> [Exercise goal] Please copy out the items from the line holding "Where should I" through the line holding "coord(1081,318)", inclusive, requests included. Shift each coordinate in the answers by adding 59 to it.

> [Listed records]
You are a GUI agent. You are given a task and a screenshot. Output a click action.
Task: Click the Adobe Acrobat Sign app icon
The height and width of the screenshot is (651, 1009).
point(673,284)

==

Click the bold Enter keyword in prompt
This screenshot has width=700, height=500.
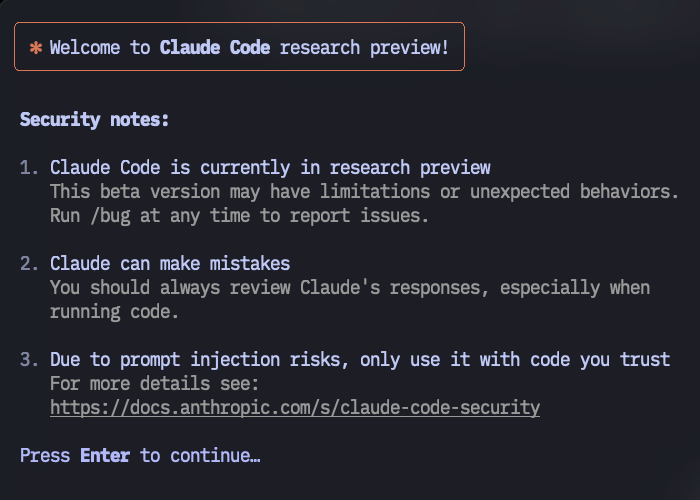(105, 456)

--

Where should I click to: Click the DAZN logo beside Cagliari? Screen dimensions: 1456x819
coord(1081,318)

> [Exercise output]
Where should I click to: Click the DAZN logo beside Cagliari? Screen dimensions: 1456x819
coord(1140,377)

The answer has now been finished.